[REQUIRED WORK] Every entry should be repeated exactly. Omit the pictures.

[EXTRACTED INFORMATION]
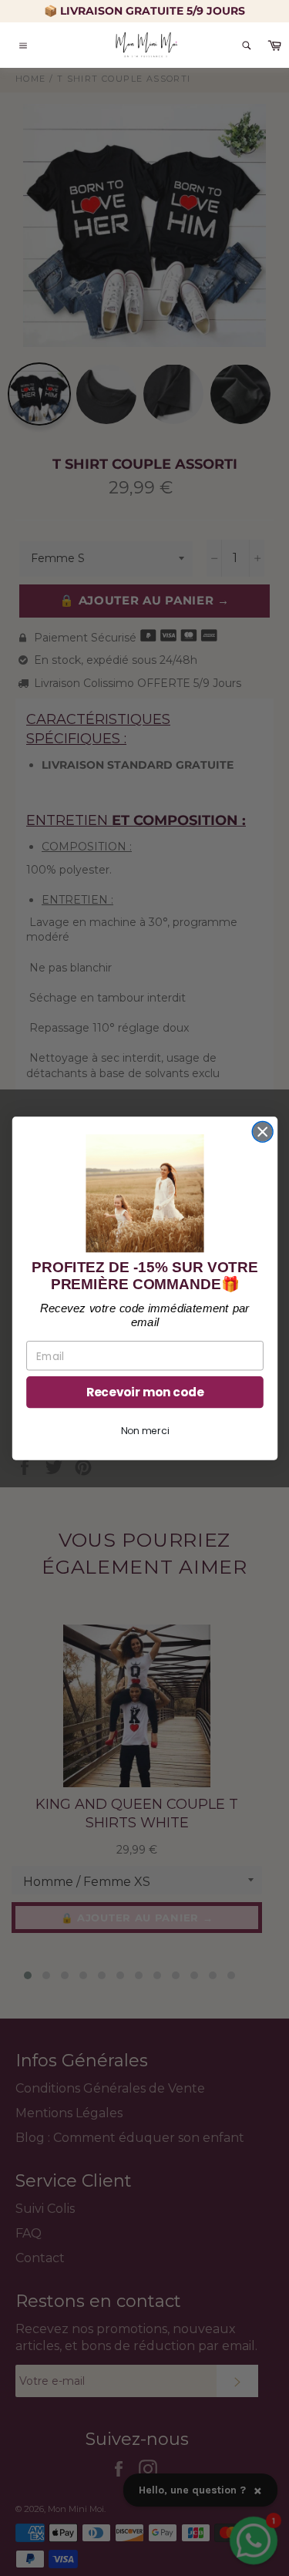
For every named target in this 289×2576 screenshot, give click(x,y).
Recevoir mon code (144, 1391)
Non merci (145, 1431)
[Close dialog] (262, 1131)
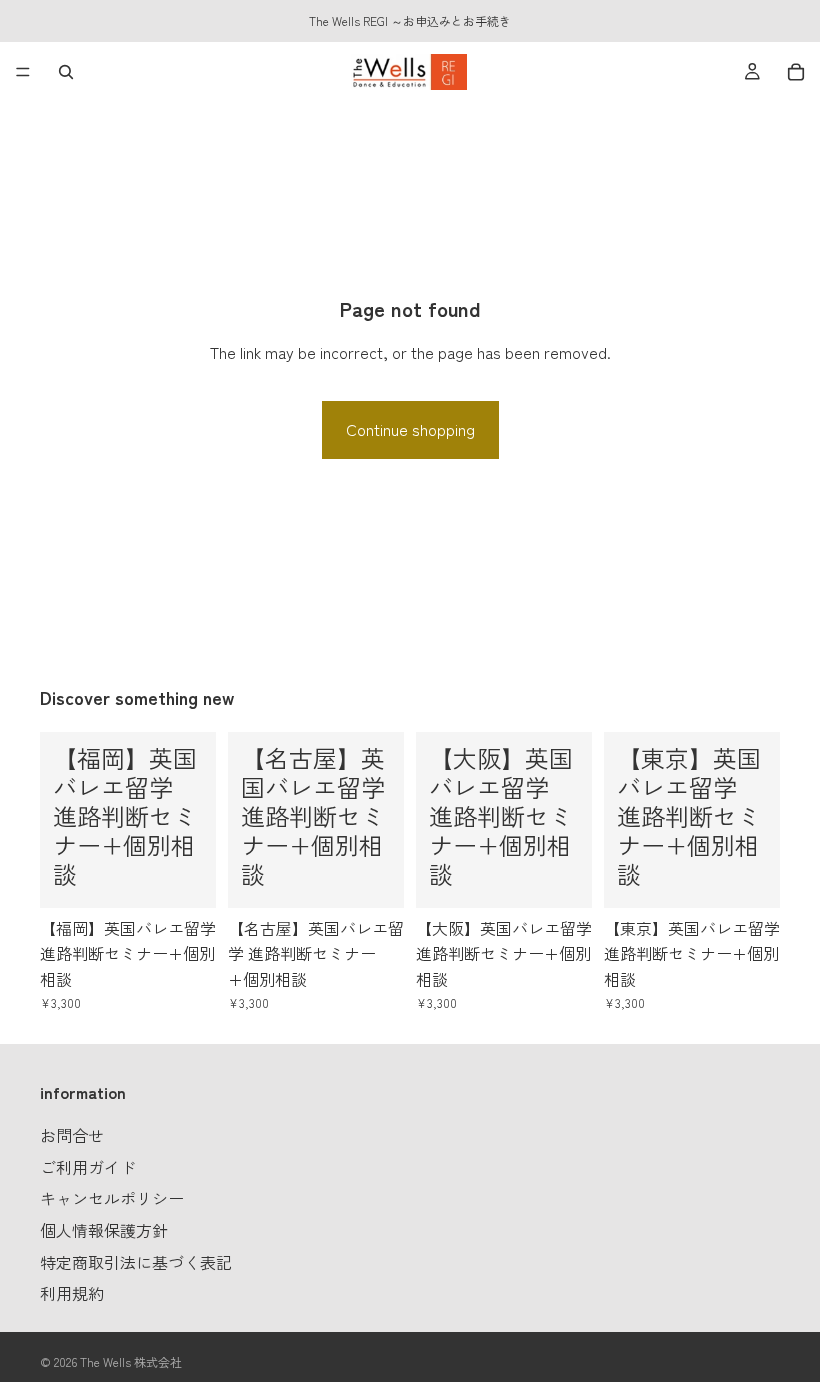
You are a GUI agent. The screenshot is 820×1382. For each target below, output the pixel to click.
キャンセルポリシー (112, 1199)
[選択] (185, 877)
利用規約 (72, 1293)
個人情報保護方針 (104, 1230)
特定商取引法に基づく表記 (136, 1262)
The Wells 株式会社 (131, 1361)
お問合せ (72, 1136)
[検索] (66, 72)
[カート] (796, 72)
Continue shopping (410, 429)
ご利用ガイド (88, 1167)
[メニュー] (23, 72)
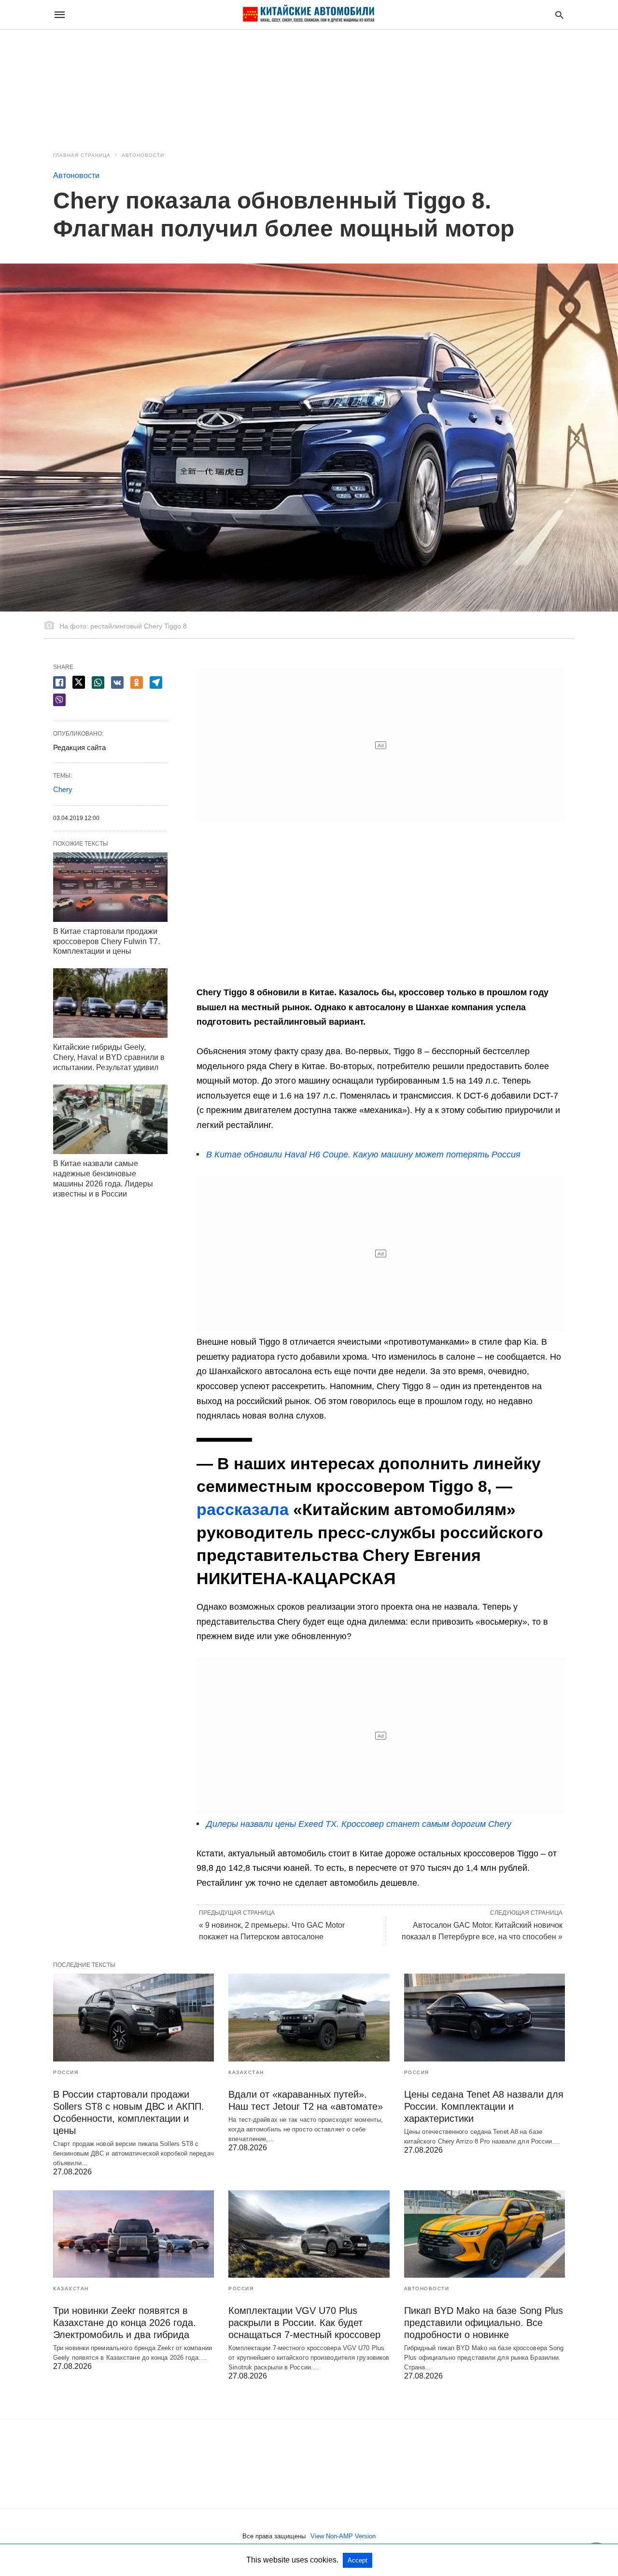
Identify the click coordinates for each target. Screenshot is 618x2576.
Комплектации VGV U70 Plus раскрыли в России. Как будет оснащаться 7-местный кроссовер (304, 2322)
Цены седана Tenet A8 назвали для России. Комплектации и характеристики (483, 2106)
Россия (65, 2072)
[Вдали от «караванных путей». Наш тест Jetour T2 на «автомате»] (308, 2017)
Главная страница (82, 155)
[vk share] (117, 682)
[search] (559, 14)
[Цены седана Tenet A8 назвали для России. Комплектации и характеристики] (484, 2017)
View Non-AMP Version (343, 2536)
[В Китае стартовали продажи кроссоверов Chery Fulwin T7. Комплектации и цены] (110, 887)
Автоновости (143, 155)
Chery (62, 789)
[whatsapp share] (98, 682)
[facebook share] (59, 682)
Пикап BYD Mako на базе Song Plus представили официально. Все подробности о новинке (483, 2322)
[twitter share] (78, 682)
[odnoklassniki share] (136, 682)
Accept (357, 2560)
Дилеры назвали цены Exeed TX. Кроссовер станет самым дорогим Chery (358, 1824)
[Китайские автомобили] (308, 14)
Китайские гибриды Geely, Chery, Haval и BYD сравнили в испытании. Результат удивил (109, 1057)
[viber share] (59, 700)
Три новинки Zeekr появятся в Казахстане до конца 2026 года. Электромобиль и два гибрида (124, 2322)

[RESPONSE AREA]
For every named target in this 289×2576 screenshot, give click(x,y).
Recevoir mon code (144, 1391)
Non merci (145, 1431)
[Close dialog] (262, 1131)
You are a GUI agent. The screenshot is 820×1382. For each target below, output the pixel to click.
キャンセルポリシー (112, 1199)
[選択] (185, 877)
利用規約 (72, 1293)
個人情報保護方針 (104, 1230)
特定商取引法に基づく表記 (136, 1262)
The Wells 株式会社 (131, 1361)
お問合せ (72, 1136)
[検索] (66, 72)
[カート] (796, 72)
Continue shopping (410, 429)
ご利用ガイド (88, 1167)
[メニュー] (23, 72)
Identify the click coordinates for each target. Screenshot is 618x2576.
Комплектации VGV U70 Plus раскрыли в России. Как будет оснащаться 7-местный кроссовер (304, 2322)
Цены седана Tenet A8 назвали для России. Комплектации и характеристики (483, 2106)
Россия (65, 2072)
[Вдали от «караванных путей». Наш тест Jetour T2 на «автомате»] (308, 2017)
Главная страница (82, 155)
[vk share] (117, 682)
[search] (559, 14)
[Цены седана Tenet A8 назвали для России. Комплектации и характеристики] (484, 2017)
View Non-AMP Version (343, 2536)
[В Китае стартовали продажи кроссоверов Chery Fulwin T7. Комплектации и цены] (110, 887)
Автоновости (143, 155)
Chery (62, 789)
[whatsapp share] (98, 682)
[facebook share] (59, 682)
Пикап BYD Mako на базе Song Plus представили официально. Все подробности о новинке (483, 2322)
[twitter share] (78, 682)
[odnoklassniki share] (136, 682)
Accept (357, 2560)
Дилеры назвали цены Exeed TX. Кроссовер станет самым дорогим Chery (358, 1824)
[Китайские автомобили] (308, 14)
Китайские гибриды Geely, Chery, Haval и BYD сравнили в испытании. Результат удивил (109, 1057)
[viber share] (59, 700)
Три новинки Zeekr появятся в Казахстане до конца 2026 года. Электромобиль и два гибрида (124, 2322)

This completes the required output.